- April 3, 2019
For Foundation Academy senior and linebacker Sam Zagame, committing to the United States Military Academy at West Point was an easy and fast decision.
“Army has been one of the schools in my mind for a while,” he said. “So when they offered, it only took three days for me to get committed.”
For a while, Sam Zagame had known that he wanted to pursue the opportunity of playing college football and — if possible — play in a Division I college. When he received the offer from West Point, he didn’t think too much about it. He — along with his family — had already done the research.
“The football program is great, coach (Daryl) Dixon and I did a Zoom call, and he showed me the facilities,” Sam Zagame said. “It’s also a top-notch program and the best of the best. The stadium is beautiful; it’s around the Hudson River.”
Besides the football facilities at West Point — The Michie Stadium which fits about 38,000 people, a 20,000 square-foot-weight room and a nutrition bar — what also caught Sam Zagame’s eye was the type of defense the Army Black Knights run.
“They run a 3-4 defense, so it’s a run-heavy defense, and that’s what we’ve done here at Foundation for the last few years,” he said. “We run it a little different, but we’ve always been running a heavy defense. I think I’m going to fit perfectly with their defensive style.”
Foundation Academy head football coach Andre Walker is excited to see Sam Zagame play at the next level and is looking forward to see ing where his collegiate education — and football career — take him.
“Sam, to say the least, pretty much was the catalyst to our team,” he said. “It fits that he will be going to a school like that; the school suits him, I think it’s a solid fit. He’s a phenomenal football player but not just a football player, a (phenomenal) person. … He will work out very well in the defense that they provide, he loves to attack, and that’s what they do. As far as career-wise, you can’t ask for a better finish.”
On top of football however, West Point will offer much more to Sam Zagame — it will continue to hone in his leadership skills.
“I asked the Lord to give Sam an opportunity that would be excellent for him,” his mother, Jennifer Zagame, said. “He’s so excited about the football program and the opportunity there. It fits his character and leadership that we know he already has displayed as a young man but, he is going to be growing into that and be taught by a phenomenal group of mentors there, so it really does fit every single aspect that we prayed about.”
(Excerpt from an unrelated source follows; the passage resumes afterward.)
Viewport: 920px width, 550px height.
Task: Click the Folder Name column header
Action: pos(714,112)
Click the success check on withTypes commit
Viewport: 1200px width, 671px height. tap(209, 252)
After a long road in the recruitment process journey — and talking to several schools — Sam Zagame feels certain his decision will bring him myriad new experiences and will mold him into a better human being by the time he is ready to graduate.
“I’m looking forward to the tight knit group of guys that I’m going to be with,” he said. “(There) everyone has each other’s backs.”
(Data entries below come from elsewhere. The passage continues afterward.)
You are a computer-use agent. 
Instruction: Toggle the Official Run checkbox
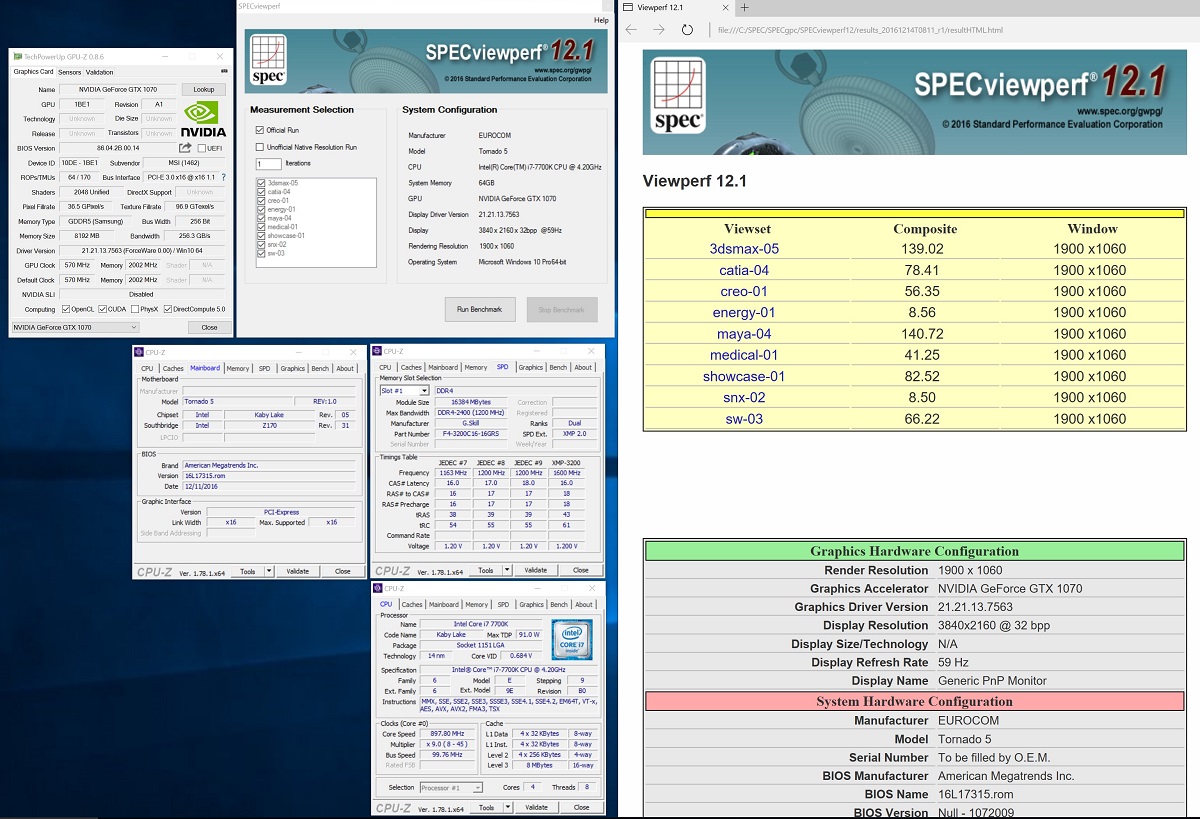[260, 130]
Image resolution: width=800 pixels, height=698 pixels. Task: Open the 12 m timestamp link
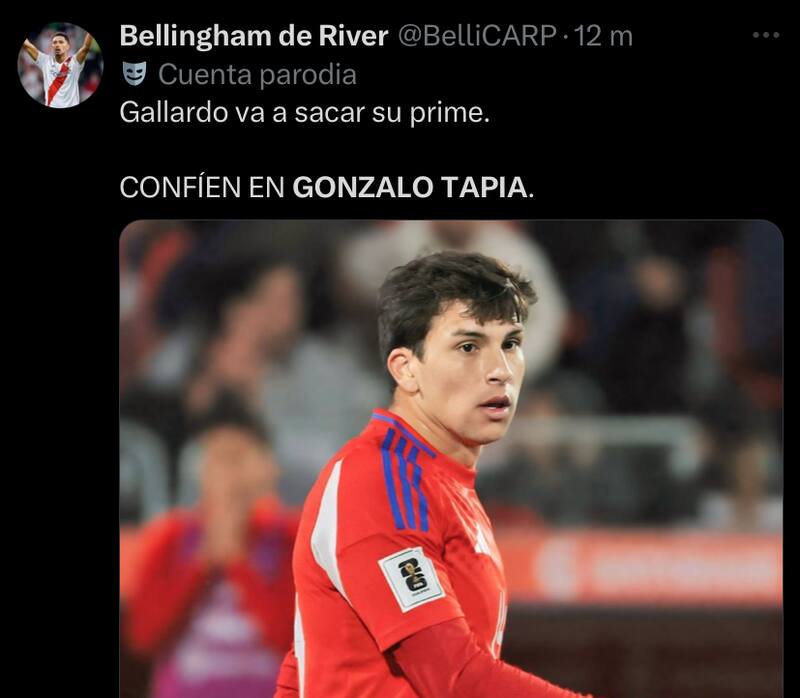[603, 37]
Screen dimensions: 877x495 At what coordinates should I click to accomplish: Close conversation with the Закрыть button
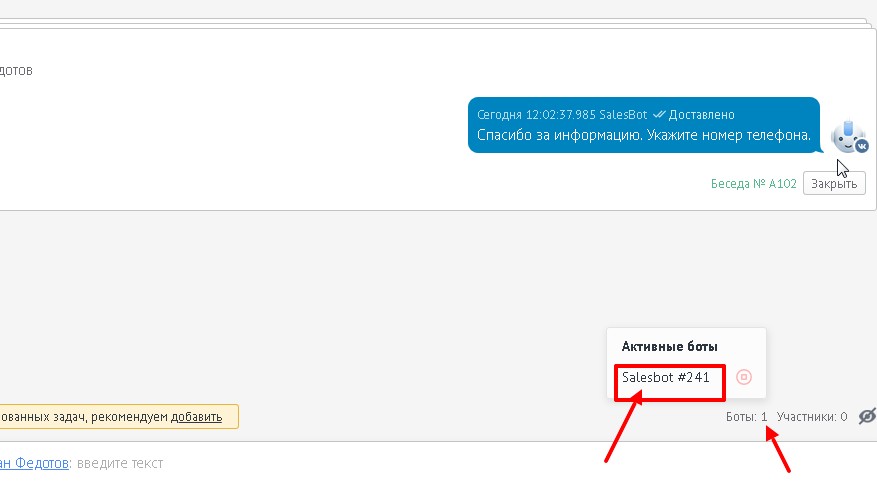click(834, 183)
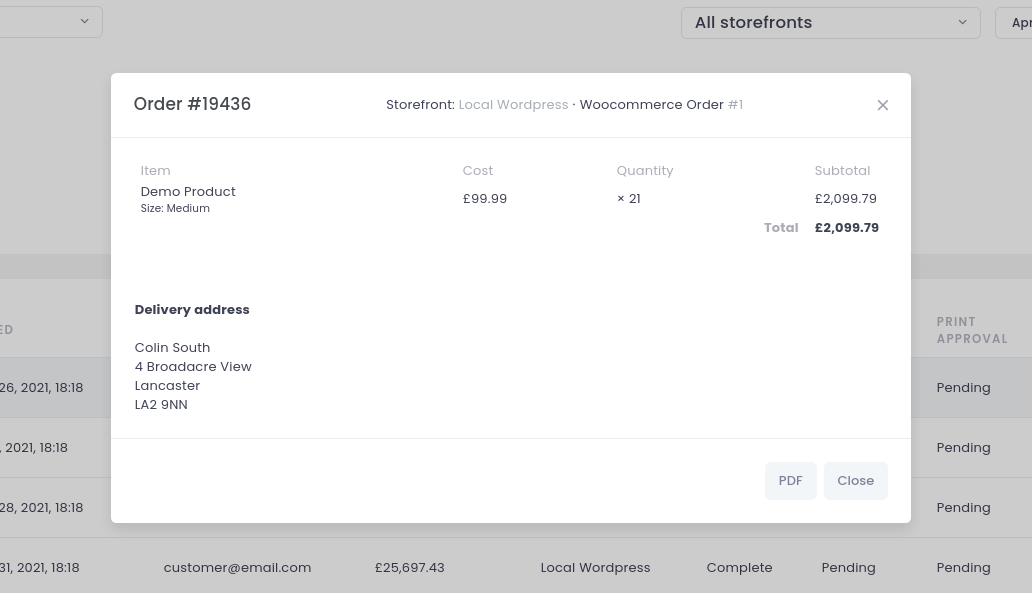
Task: Click the Order #19436 modal title
Action: 192,105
Sam Zagame’s commitment to West Point also brings with it a five-year service term at the end of his college education, which will serve to place him within one of the 17 existing military branches, and even though he is unsure of what branch he’d like to go into, Sam Zagame is excited to become the next member of his family to serve his country.
A FAMILY OF SERVICE
With his decision of committing to West Point, Sam Zagame is following both his grandparents’ (Thomas Frick and Joe Zagame Sr.) footsteps — as they both served their country as part of the military back in the 1960s.
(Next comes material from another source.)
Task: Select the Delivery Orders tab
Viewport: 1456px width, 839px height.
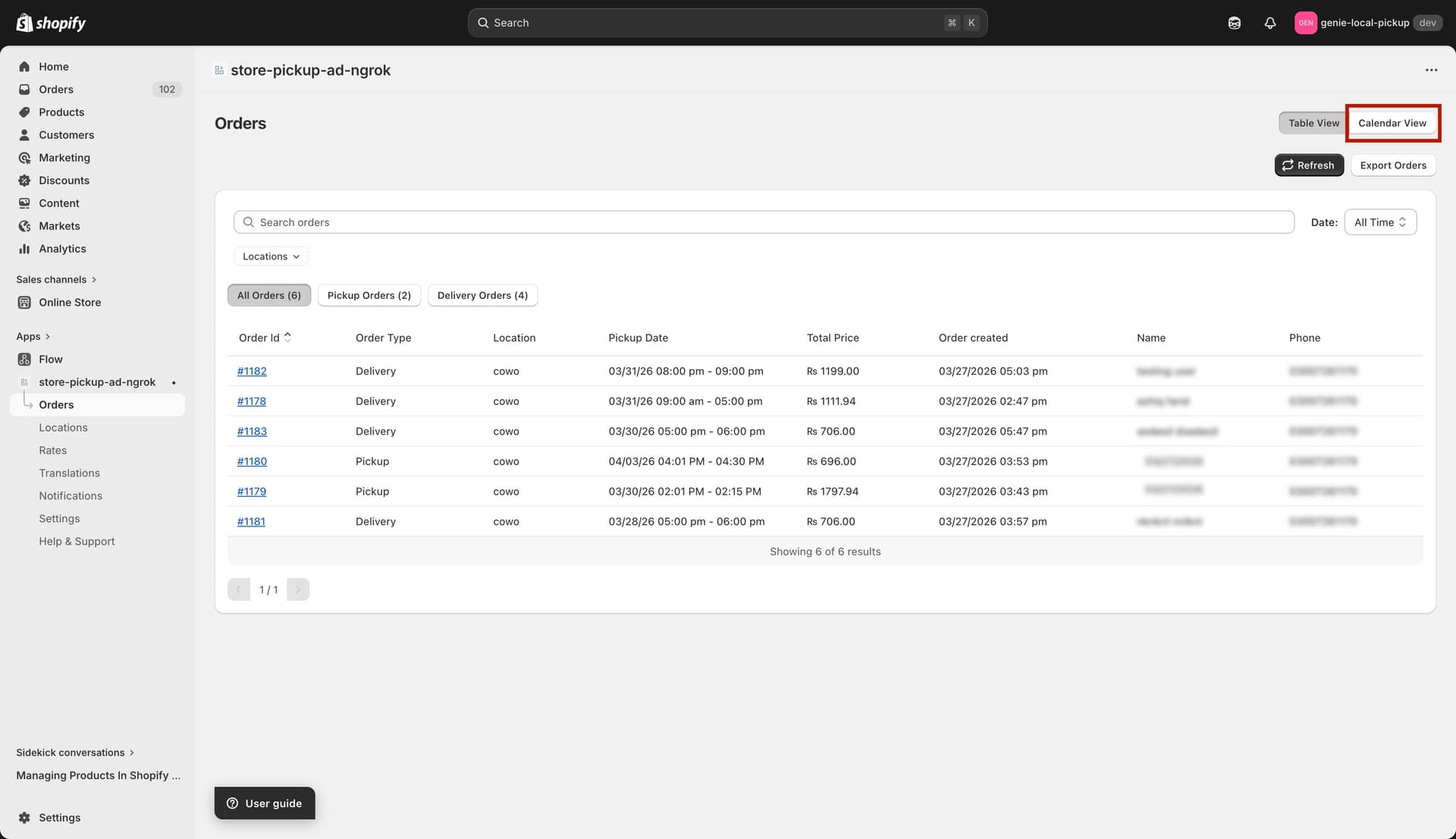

“I am so proud that Sam will be going to West Point,” Joe Zagame Sr. said. “He has worked so hard to become a great football player and a leader of his team. He will bring this same dedication to his time at West Point and will make a great soldier.”
Frick and Joe Zagame Sr. didn’t go to West Point. Instead, they both enrolled at the ROTC at their respective universities — Indiana University of Pennsylvania and Syracuse University, respectively.
For their first assignment as part of the military service, Frick and Joe Zagame Sr. were stationed at Fort Lee in Prince George County, Virginia.
“They became fast friends,” Jennifer Zagame said. “They stayed in touch through the years.”
An important lesson Joe Zagame Sr. learned through his years in the military — from January 1963 to 1965 and four years as part of the army reserve — was how important the military is and that leadership skills are necessary in order for it to work.
“Sam has been chosen to be at West Point, because he has showed he is a leader and a person of fine character,” he said. “His time at West Point will strengthen these traits and make him a part of a historic legacy of military greatness.”
Not only are Sam Zagame’s grandparents excited and proud of his achievement, but the entire family is.
“It’s such an honor,” Jennifer Zagame said. “We want him to be looked at of course as a football players but also as a person with leadership skills and intellectual capabilities that could be challenged and grown, and we just feel like this entire fit is really a fantastic package for Sam.”
When Joe Zagame Sr. found out his grandson will become part of West Point, he was overwhelmed with excitement.
“I don’t usually show my emotions, but when I got the news that (Sam) would go to West Point, I was flooded with tears of joy,” he said. “I love our country, and I’m proud that Sam will be part of the best military in the world.”
“I’m excited to follow in their footsteps,” Sam Zagame said about his grandparents. “I think it’s going to be great.”
To show his commitment, Sam Zagame signed a Letter of Intent early at his home Wednesday, Dec. 21, surrounded by his family.